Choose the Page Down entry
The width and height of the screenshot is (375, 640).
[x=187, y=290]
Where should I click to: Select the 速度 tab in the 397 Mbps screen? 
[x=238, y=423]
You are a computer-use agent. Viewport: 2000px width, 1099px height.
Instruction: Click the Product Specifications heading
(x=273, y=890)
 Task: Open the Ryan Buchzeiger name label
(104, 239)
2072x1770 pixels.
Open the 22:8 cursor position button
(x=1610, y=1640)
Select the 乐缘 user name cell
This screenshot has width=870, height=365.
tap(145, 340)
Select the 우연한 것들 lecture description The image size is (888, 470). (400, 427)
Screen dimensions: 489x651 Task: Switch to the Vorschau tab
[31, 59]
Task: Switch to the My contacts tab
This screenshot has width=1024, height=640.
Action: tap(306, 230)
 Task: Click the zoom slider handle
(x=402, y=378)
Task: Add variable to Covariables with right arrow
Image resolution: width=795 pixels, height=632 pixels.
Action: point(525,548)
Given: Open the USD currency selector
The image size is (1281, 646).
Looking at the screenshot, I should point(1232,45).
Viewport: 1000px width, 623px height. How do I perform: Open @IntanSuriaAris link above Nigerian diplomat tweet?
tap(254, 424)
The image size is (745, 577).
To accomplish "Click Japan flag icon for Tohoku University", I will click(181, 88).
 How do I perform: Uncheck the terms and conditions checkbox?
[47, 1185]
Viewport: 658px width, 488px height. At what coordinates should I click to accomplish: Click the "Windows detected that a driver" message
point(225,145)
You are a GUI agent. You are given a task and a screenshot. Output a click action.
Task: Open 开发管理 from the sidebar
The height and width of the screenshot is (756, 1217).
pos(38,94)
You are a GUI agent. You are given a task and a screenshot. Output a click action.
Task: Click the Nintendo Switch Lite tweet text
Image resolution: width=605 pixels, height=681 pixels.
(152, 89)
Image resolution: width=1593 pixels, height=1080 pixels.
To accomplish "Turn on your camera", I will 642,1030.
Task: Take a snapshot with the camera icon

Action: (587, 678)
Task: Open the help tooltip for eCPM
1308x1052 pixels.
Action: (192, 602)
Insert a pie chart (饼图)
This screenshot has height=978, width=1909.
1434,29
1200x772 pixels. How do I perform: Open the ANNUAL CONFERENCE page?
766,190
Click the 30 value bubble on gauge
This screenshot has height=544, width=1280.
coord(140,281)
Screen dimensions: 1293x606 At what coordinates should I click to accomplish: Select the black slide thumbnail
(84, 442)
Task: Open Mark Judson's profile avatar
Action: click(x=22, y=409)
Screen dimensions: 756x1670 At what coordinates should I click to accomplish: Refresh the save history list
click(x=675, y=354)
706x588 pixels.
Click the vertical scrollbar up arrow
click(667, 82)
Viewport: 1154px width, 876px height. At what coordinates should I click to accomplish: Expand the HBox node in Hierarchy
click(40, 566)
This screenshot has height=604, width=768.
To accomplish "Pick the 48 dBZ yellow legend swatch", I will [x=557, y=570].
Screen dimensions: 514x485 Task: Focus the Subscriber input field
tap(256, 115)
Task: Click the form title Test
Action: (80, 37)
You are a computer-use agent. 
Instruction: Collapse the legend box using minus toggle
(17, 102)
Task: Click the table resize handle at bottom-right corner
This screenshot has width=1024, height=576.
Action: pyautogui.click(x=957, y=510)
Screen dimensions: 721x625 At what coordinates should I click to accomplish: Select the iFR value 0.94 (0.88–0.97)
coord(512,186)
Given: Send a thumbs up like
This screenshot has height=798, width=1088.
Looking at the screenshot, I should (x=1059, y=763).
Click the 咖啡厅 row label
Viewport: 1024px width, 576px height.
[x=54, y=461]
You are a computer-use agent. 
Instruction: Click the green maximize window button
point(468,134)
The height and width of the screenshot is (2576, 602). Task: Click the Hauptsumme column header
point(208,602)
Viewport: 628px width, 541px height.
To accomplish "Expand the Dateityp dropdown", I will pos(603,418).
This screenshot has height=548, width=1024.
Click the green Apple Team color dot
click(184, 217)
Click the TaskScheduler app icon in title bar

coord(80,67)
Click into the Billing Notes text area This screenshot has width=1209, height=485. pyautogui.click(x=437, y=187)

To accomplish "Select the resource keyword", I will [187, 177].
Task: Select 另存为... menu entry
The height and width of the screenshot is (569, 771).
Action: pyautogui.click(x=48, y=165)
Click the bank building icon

---------------

:: Directions ::
Print the material once more, exactly as it appears.

:: Solved exercise ::
Choose the Page Down entry
The width and height of the screenshot is (375, 640).
[x=187, y=290]
Where should I click to: Select the 速度 tab in the 397 Mbps screen? 
[x=238, y=423]
You are a computer-use agent. Viewport: 2000px width, 1099px height.
Instruction: Click the Product Specifications heading
(x=273, y=890)
 Task: Open the Ryan Buchzeiger name label
(104, 239)
2072x1770 pixels.
Open the 22:8 cursor position button
(x=1610, y=1640)
Select the 乐缘 user name cell
This screenshot has width=870, height=365.
tap(145, 340)
Select the 우연한 것들 lecture description The image size is (888, 470). (400, 427)
Screen dimensions: 489x651 Task: Switch to the Vorschau tab
[31, 59]
Task: Switch to the My contacts tab
This screenshot has width=1024, height=640.
Action: tap(306, 230)
 Task: Click the zoom slider handle
(x=402, y=378)
Task: Add variable to Covariables with right arrow
Image resolution: width=795 pixels, height=632 pixels.
Action: point(525,548)
Given: Open the USD currency selector
The image size is (1281, 646).
Looking at the screenshot, I should point(1232,45).
Viewport: 1000px width, 623px height. How do I perform: Open @IntanSuriaAris link above Nigerian diplomat tweet?
tap(254, 424)
The image size is (745, 577).
To accomplish "Click Japan flag icon for Tohoku University", I will click(181, 88).
 How do I perform: Uncheck the terms and conditions checkbox?
[47, 1185]
Viewport: 658px width, 488px height. At what coordinates should I click to accomplish: Click the "Windows detected that a driver" message
point(225,145)
You are a GUI agent. You are given a task and a screenshot. Output a click action.
Task: Open 开发管理 from the sidebar
The height and width of the screenshot is (756, 1217).
pos(38,94)
You are a GUI agent. You are given a task and a screenshot. Output a click action.
Task: Click the Nintendo Switch Lite tweet text
Image resolution: width=605 pixels, height=681 pixels.
(152, 89)
Image resolution: width=1593 pixels, height=1080 pixels.
To accomplish "Turn on your camera", I will 642,1030.
Task: Take a snapshot with the camera icon

Action: (587, 678)
Task: Open the help tooltip for eCPM
1308x1052 pixels.
Action: (192, 602)
Insert a pie chart (饼图)
This screenshot has height=978, width=1909.
1434,29
1200x772 pixels. How do I perform: Open the ANNUAL CONFERENCE page?
766,190
Click the 30 value bubble on gauge
This screenshot has height=544, width=1280.
coord(140,281)
Screen dimensions: 1293x606 At what coordinates should I click to accomplish: Select the black slide thumbnail
(84, 442)
Task: Open Mark Judson's profile avatar
Action: click(x=22, y=409)
Screen dimensions: 756x1670 At what coordinates should I click to accomplish: Refresh the save history list
click(x=675, y=354)
706x588 pixels.
Click the vertical scrollbar up arrow
click(667, 82)
Viewport: 1154px width, 876px height. At what coordinates should I click to accomplish: Expand the HBox node in Hierarchy
click(40, 566)
This screenshot has height=604, width=768.
To accomplish "Pick the 48 dBZ yellow legend swatch", I will [x=557, y=570].
Screen dimensions: 514x485 Task: Focus the Subscriber input field
tap(256, 115)
Task: Click the form title Test
Action: (80, 37)
You are a computer-use agent. 
Instruction: Collapse the legend box using minus toggle
(17, 102)
Task: Click the table resize handle at bottom-right corner
This screenshot has width=1024, height=576.
Action: pyautogui.click(x=957, y=510)
Screen dimensions: 721x625 At what coordinates should I click to accomplish: Select the iFR value 0.94 (0.88–0.97)
coord(512,186)
Given: Send a thumbs up like
This screenshot has height=798, width=1088.
Looking at the screenshot, I should (x=1059, y=763).
Click the 咖啡厅 row label
Viewport: 1024px width, 576px height.
[x=54, y=461]
You are a computer-use agent. 
Instruction: Click the green maximize window button
point(468,134)
The height and width of the screenshot is (2576, 602). Task: Click the Hauptsumme column header
point(208,602)
Viewport: 628px width, 541px height.
To accomplish "Expand the Dateityp dropdown", I will pos(603,418).
This screenshot has height=548, width=1024.
Click the green Apple Team color dot
click(184, 217)
Click the TaskScheduler app icon in title bar

coord(80,67)
Click into the Billing Notes text area This screenshot has width=1209, height=485. pyautogui.click(x=437, y=187)

To accomplish "Select the resource keyword", I will [187, 177].
Task: Select 另存为... menu entry
The height and width of the screenshot is (569, 771).
Action: pyautogui.click(x=48, y=165)
Click the bank building icon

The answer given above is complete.